§ **Assigned task**: Although the data below contains pictures, output only the lines between those holding "You are a GUI" and "The width and", inclusive, exactly and without those pictures.

§ **Data for this task**:
"""

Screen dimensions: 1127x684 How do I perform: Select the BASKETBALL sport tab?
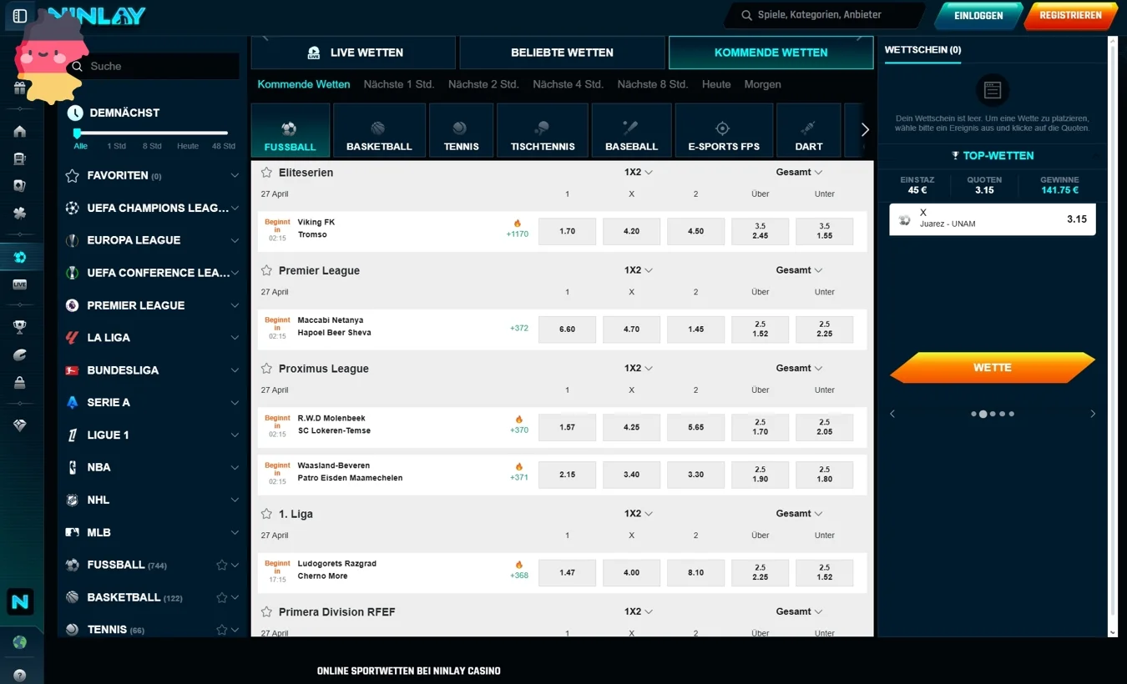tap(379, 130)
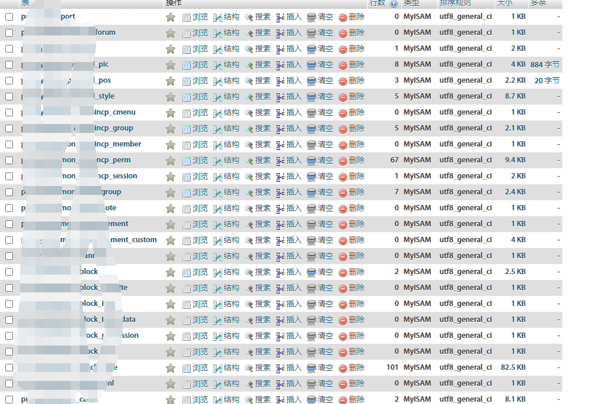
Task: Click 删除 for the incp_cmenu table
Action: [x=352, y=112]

"""
"""

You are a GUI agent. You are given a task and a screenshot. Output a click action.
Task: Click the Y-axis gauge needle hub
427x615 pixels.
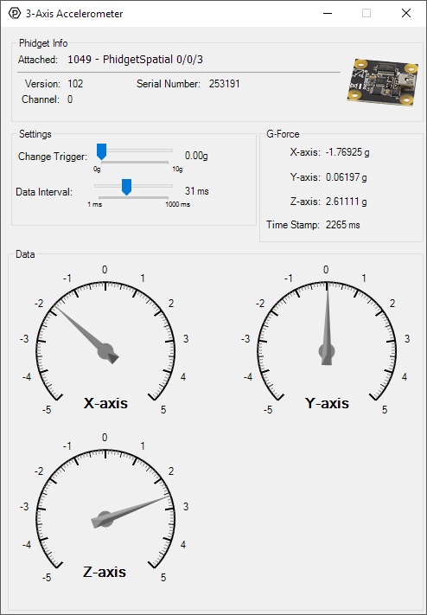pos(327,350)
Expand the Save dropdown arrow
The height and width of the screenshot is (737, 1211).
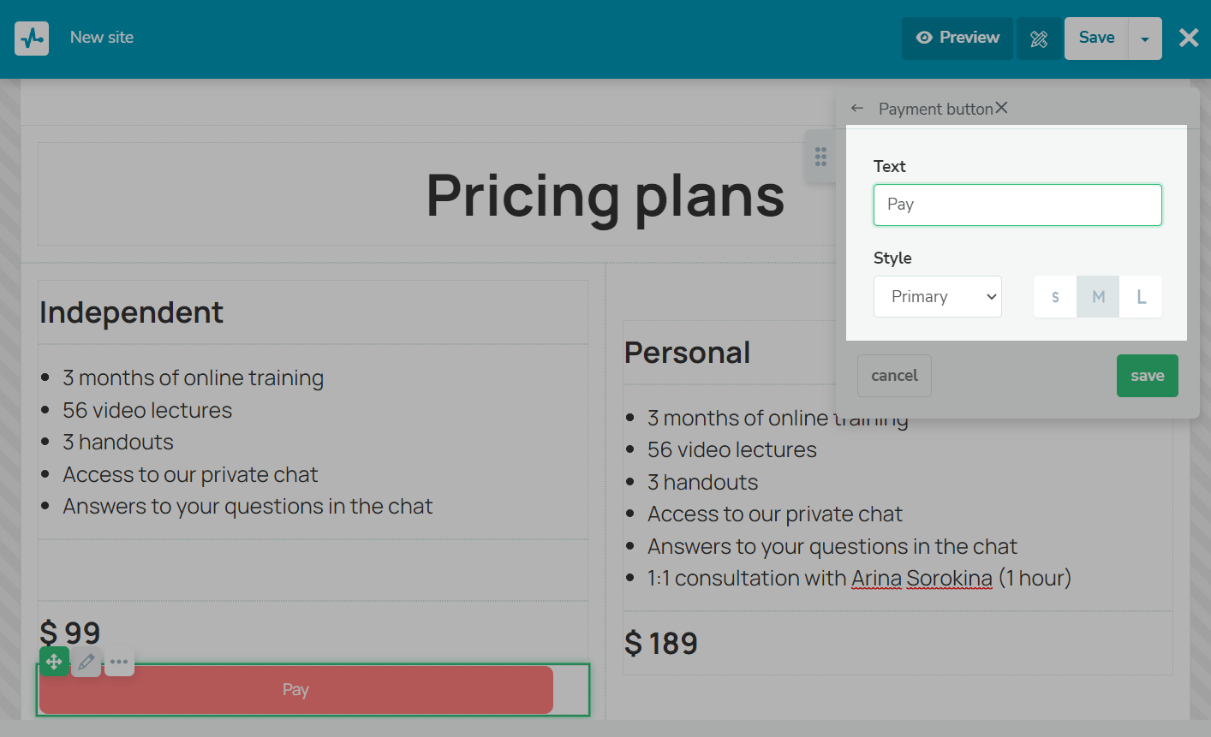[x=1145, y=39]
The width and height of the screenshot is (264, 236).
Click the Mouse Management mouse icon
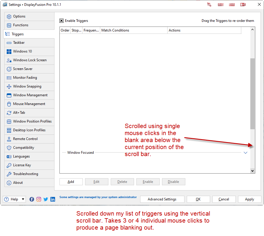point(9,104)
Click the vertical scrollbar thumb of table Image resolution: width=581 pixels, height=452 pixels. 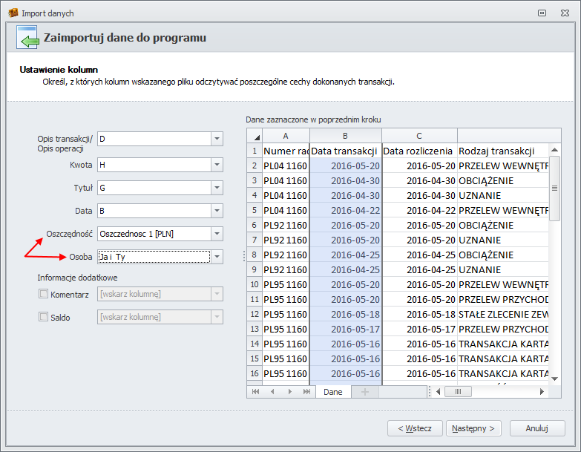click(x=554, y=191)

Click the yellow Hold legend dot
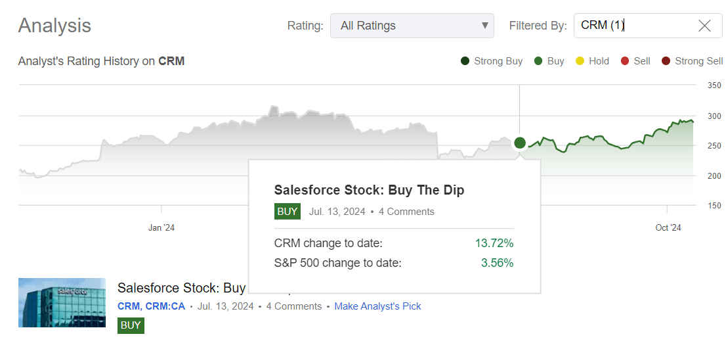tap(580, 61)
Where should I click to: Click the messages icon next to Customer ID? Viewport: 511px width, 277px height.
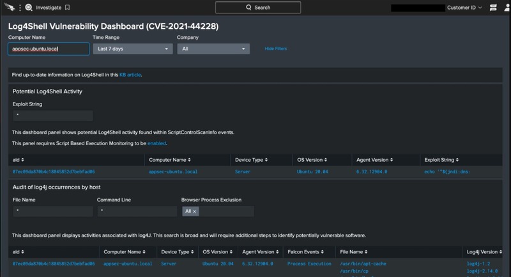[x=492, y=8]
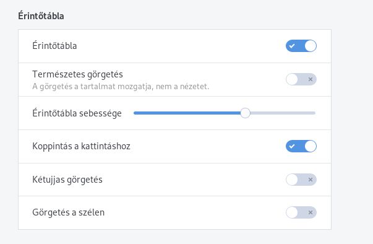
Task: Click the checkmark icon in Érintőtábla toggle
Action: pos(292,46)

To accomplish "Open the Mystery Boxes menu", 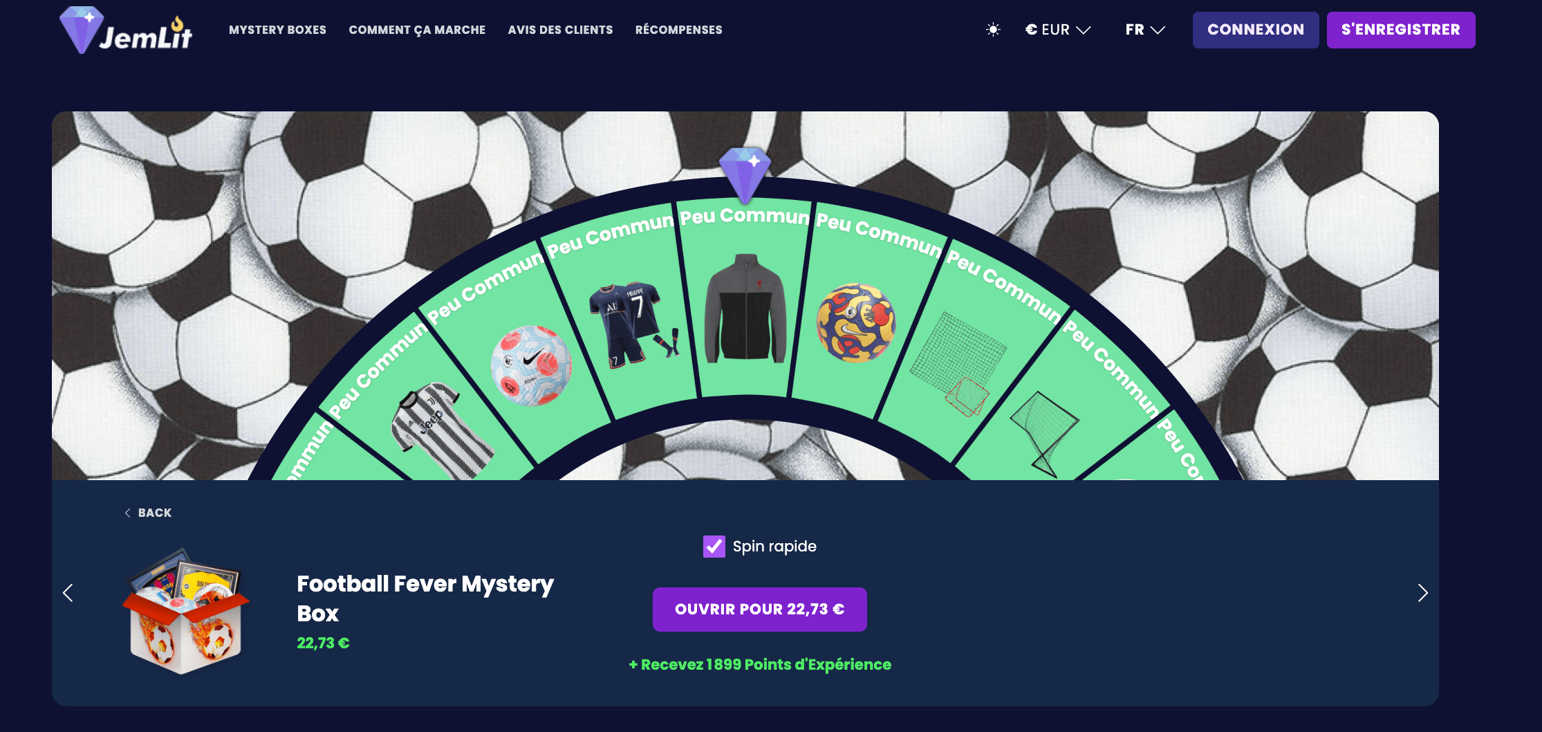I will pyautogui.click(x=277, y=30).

"""

§ **Written answer**:
You are a GUI agent. You are given a task and a screenshot. Output a click action.
Task: Click the Y-axis gauge needle hub
427x615 pixels.
pos(327,350)
Expand the Save dropdown arrow
The height and width of the screenshot is (737, 1211).
[x=1145, y=39]
The width and height of the screenshot is (264, 236).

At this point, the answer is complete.